Trump Says Stacey Abrams 'Wants Nothing to Do With' Biden After She Skips Speech

Former President Donald Trump claimed that Democratic Georgia gubernatorial candidate Stacey Abrams "wants nothing to do with" President Joe Biden after she skipped his speech in Georgia on Tuesday.
Trump insisted that Abrams and other figures associated with what he called "the woke, radical left" had come to realize that the Biden administration was "an embarrassment" in a statement issued on Tuesday. Around the same time, Biden was in Atlanta delivering a speech on voting rights without Abrams in attendance.
"Stacey Abrams helped Biden steal the 2020 Election in Georgia but now she won't even share a stage with Joe," Trump said. "Stacey knows that Biden actually lost BIG in Georgia, and in the 2020 Presidential Election as a whole, and he's been so terrible she now wants nothing to do with him. Even the woke, radical left realizes that Joe Biden's Administration is an embarrassment!"
Trump's claim about a plot from Abrams and Biden to "steal the 2020 Election in Georgia," which Biden won by nearly 12,000 votes, is false. The ex-president has repeatedly claimed that massive fraud was responsible for his failure to win a second term, despite no evidence of fraud that would have changed the election outcome being uncovered in any state.
The fact that Biden delivered his Tuesday speech in the absence of Abrams, a former state lawmaker who narrowly lost to Republican Georgia Governor Brian Kemp during the 2018 gubernatorial election, was particularly notable because she has heavily focused on voting rights during her political career. Abrams was also shortlisted to be Biden's 2020 running mate before he selected Vice President Kamala Harris.
Biden told reporters in Washington, D.C., that his relationship with Abrams was "fine" shortly before making the trip to Atlanta, maintaining that the White House and Abrams had only "got our scheduling mixed up" and that he had spoken to her "at length this morning." Abrams also blamed scheduling conflicts for skipping the speech and shared her support for Biden's visit on Twitter.
During the speech, Biden urged Democrats in the Senate to change filibuster rules to facilitate the passage of stalled voting rights legislation. Although Senate Majority Leader Chuck Schumer (D-N.Y.) responded by saying that action would be taken "as soon as tomorrow," eliminating or changing the filibuster could be a tall order due to opposition from figures like Senator Joe Manchin (D-W.Va.).
In November, an Abrams adviser who asked to not be identified told Newsweek that Abrams was planning to "run for president in 2024 if Biden does not, or in 2028 if he does"—potentially setting up a showdown with Harris, who was with Biden in Atlanta on Tuesday. The adviser also correctly predicted that Abrams would again seek the Georgia governorship weeks before she announced her 2022 candidacy.

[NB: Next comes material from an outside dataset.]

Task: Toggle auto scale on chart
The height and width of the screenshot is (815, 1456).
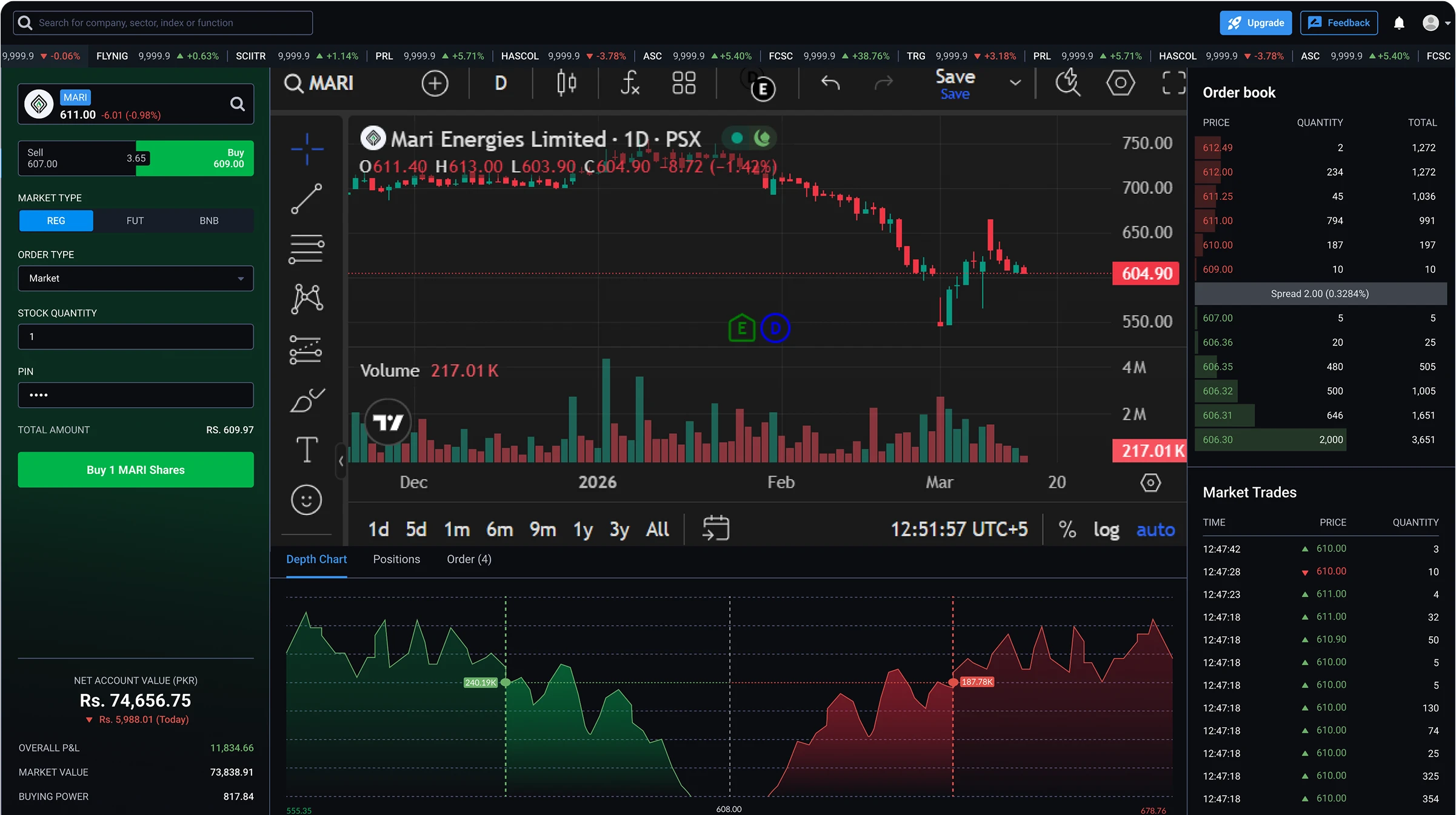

Abrams spokesman Seth Bringman said in a statement obtained by Newsweek that "false rumors" about her intentionally snubbing Biden were "a disservice to voters across the country and a waste of time and energy amid the fight of our lives for the freedom to vote."
"An inadvertent miscommunication occurred regarding the president's visit to Georgia," Bringman said. "By the time she received an invitation, Stacey had already made a commitment she could not break, and our team shared this conflict with the White House as soon as possible."
Update 1/12, 10:59 p.m.: This article has been updated to include a statement from Abrams spokesman Seth Bringman.